+++ Records shown +++
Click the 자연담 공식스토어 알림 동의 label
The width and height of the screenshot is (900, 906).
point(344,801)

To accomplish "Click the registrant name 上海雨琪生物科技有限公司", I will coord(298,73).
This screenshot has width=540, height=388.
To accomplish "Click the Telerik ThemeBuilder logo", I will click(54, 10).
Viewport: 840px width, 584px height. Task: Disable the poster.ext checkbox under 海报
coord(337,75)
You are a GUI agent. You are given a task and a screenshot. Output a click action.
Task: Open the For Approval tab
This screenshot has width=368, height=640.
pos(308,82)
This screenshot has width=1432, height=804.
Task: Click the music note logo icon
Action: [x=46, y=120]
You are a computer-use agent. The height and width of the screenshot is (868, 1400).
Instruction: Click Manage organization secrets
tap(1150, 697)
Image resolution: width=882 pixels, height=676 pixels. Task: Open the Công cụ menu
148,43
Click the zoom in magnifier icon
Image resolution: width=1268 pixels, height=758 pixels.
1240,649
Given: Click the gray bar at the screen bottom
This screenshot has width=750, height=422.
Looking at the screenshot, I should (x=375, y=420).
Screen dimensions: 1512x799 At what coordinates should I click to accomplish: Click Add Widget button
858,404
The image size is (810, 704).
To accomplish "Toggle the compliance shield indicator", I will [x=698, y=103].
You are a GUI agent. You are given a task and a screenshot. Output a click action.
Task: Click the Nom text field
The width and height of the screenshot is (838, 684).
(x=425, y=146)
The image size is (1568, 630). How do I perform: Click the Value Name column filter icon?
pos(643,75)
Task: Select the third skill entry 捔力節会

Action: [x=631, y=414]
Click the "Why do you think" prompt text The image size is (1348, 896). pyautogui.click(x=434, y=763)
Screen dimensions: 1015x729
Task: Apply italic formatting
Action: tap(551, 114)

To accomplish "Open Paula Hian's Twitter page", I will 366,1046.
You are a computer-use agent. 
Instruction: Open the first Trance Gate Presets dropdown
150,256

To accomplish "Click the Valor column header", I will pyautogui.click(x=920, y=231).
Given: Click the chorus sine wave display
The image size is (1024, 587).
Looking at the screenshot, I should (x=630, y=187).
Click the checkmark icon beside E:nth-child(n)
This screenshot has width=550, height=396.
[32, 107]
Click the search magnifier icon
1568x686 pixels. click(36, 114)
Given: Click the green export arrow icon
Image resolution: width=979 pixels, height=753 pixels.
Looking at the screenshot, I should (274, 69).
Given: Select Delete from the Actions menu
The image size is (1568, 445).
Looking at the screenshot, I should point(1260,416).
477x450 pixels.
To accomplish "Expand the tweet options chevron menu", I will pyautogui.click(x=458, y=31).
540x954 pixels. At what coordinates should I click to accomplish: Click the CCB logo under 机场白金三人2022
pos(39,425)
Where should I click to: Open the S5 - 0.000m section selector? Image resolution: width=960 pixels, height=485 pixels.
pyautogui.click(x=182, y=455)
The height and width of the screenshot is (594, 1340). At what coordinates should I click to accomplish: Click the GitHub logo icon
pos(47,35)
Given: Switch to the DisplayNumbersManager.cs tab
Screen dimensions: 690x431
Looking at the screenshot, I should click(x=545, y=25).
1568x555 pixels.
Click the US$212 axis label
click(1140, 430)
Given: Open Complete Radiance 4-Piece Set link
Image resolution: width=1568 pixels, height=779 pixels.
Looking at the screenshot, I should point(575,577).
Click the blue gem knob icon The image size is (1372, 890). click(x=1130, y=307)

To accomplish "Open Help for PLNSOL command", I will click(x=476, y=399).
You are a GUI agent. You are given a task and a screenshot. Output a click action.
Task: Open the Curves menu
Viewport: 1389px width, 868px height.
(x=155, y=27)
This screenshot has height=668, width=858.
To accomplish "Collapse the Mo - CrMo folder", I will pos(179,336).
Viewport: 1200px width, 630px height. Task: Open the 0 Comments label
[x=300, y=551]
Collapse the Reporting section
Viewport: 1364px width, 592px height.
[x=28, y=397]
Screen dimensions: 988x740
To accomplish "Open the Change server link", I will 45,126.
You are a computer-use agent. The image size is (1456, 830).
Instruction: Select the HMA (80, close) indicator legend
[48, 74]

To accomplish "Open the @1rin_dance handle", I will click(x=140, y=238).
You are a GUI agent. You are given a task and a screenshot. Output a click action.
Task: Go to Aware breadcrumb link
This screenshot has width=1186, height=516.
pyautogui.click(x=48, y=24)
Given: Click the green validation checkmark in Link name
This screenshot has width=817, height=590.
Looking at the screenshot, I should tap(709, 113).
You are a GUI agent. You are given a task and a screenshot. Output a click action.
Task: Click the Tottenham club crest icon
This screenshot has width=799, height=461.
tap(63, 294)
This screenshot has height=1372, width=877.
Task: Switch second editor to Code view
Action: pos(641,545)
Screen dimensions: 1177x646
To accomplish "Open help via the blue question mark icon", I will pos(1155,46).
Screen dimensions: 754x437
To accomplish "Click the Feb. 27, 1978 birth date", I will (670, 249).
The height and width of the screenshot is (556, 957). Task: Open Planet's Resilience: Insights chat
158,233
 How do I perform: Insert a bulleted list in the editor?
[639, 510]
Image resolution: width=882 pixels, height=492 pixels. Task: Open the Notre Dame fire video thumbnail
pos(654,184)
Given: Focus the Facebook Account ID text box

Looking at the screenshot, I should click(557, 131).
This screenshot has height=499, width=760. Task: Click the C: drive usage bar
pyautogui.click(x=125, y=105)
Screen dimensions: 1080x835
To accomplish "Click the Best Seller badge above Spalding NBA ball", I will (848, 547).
+++
**Task objective:** The reply is to be an exact copy of the listing.

**Answer for the task:**
Click the 자연담 공식스토어 알림 동의 label
The width and height of the screenshot is (900, 906).
point(344,801)

To accomplish "Click the registrant name 上海雨琪生物科技有限公司", I will coord(298,73).
This screenshot has width=540, height=388.
To accomplish "Click the Telerik ThemeBuilder logo", I will click(54, 10).
Viewport: 840px width, 584px height. Task: Disable the poster.ext checkbox under 海报
coord(337,75)
You are a GUI agent. You are given a task and a screenshot. Output a click action.
Task: Open the For Approval tab
This screenshot has width=368, height=640.
pos(308,82)
This screenshot has width=1432, height=804.
Task: Click the music note logo icon
Action: [x=46, y=120]
You are a computer-use agent. The height and width of the screenshot is (868, 1400).
Instruction: Click Manage organization secrets
tap(1150, 697)
Image resolution: width=882 pixels, height=676 pixels. Task: Open the Công cụ menu
148,43
Click the zoom in magnifier icon
Image resolution: width=1268 pixels, height=758 pixels.
1240,649
Given: Click the gray bar at the screen bottom
This screenshot has width=750, height=422.
Looking at the screenshot, I should (x=375, y=420).
Screen dimensions: 1512x799 At what coordinates should I click to accomplish: Click Add Widget button
858,404
The image size is (810, 704).
To accomplish "Toggle the compliance shield indicator", I will [x=698, y=103].
You are a GUI agent. You are given a task and a screenshot. Output a click action.
Task: Click the Nom text field
The width and height of the screenshot is (838, 684).
(x=425, y=146)
The image size is (1568, 630). How do I perform: Click the Value Name column filter icon?
pos(643,75)
Task: Select the third skill entry 捔力節会

Action: [x=631, y=414]
Click the "Why do you think" prompt text The image size is (1348, 896). pyautogui.click(x=434, y=763)
Screen dimensions: 1015x729
Task: Apply italic formatting
Action: tap(551, 114)

To accomplish "Open Paula Hian's Twitter page", I will 366,1046.
You are a computer-use agent. 
Instruction: Open the first Trance Gate Presets dropdown
150,256

To accomplish "Click the Valor column header", I will pyautogui.click(x=920, y=231).
Given: Click the chorus sine wave display
The image size is (1024, 587).
Looking at the screenshot, I should (x=630, y=187).
Click the checkmark icon beside E:nth-child(n)
This screenshot has width=550, height=396.
[32, 107]
Click the search magnifier icon
1568x686 pixels. click(36, 114)
Given: Click the green export arrow icon
Image resolution: width=979 pixels, height=753 pixels.
Looking at the screenshot, I should (274, 69).
Given: Select Delete from the Actions menu
The image size is (1568, 445).
Looking at the screenshot, I should point(1260,416).
477x450 pixels.
To accomplish "Expand the tweet options chevron menu", I will pyautogui.click(x=458, y=31).
540x954 pixels. At what coordinates should I click to accomplish: Click the CCB logo under 机场白金三人2022
pos(39,425)
Where should I click to: Open the S5 - 0.000m section selector? Image resolution: width=960 pixels, height=485 pixels.
pyautogui.click(x=182, y=455)
The height and width of the screenshot is (594, 1340). At what coordinates should I click to accomplish: Click the GitHub logo icon
pos(47,35)
Given: Switch to the DisplayNumbersManager.cs tab
Screen dimensions: 690x431
Looking at the screenshot, I should click(x=545, y=25).
1568x555 pixels.
Click the US$212 axis label
click(1140, 430)
Given: Open Complete Radiance 4-Piece Set link
Image resolution: width=1568 pixels, height=779 pixels.
Looking at the screenshot, I should point(575,577).
Click the blue gem knob icon The image size is (1372, 890). click(x=1130, y=307)

To accomplish "Open Help for PLNSOL command", I will click(x=476, y=399).
You are a GUI agent. You are given a task and a screenshot. Output a click action.
Task: Open the Curves menu
Viewport: 1389px width, 868px height.
(x=155, y=27)
This screenshot has height=668, width=858.
To accomplish "Collapse the Mo - CrMo folder", I will pos(179,336).
Viewport: 1200px width, 630px height. Task: Open the 0 Comments label
[x=300, y=551]
Collapse the Reporting section
Viewport: 1364px width, 592px height.
[x=28, y=397]
Screen dimensions: 988x740
To accomplish "Open the Change server link", I will 45,126.
You are a computer-use agent. The image size is (1456, 830).
Instruction: Select the HMA (80, close) indicator legend
[48, 74]

To accomplish "Open the @1rin_dance handle", I will click(x=140, y=238).
You are a GUI agent. You are given a task and a screenshot. Output a click action.
Task: Go to Aware breadcrumb link
This screenshot has width=1186, height=516.
pyautogui.click(x=48, y=24)
Given: Click the green validation checkmark in Link name
This screenshot has width=817, height=590.
Looking at the screenshot, I should tap(709, 113).
You are a GUI agent. You are given a task and a screenshot. Output a click action.
Task: Click the Tottenham club crest icon
This screenshot has width=799, height=461.
tap(63, 294)
This screenshot has height=1372, width=877.
Task: Switch second editor to Code view
Action: pos(641,545)
Screen dimensions: 1177x646
To accomplish "Open help via the blue question mark icon", I will pos(1155,46).
Screen dimensions: 754x437
To accomplish "Click the Feb. 27, 1978 birth date", I will (670, 249).
The height and width of the screenshot is (556, 957). Task: Open Planet's Resilience: Insights chat
158,233
 How do I perform: Insert a bulleted list in the editor?
[639, 510]
Image resolution: width=882 pixels, height=492 pixels. Task: Open the Notre Dame fire video thumbnail
pos(654,184)
Given: Focus the Facebook Account ID text box

Looking at the screenshot, I should click(557, 131).
This screenshot has height=499, width=760. Task: Click the C: drive usage bar
pyautogui.click(x=125, y=105)
Screen dimensions: 1080x835
To accomplish "Click the Best Seller badge above Spalding NBA ball", I will (848, 547).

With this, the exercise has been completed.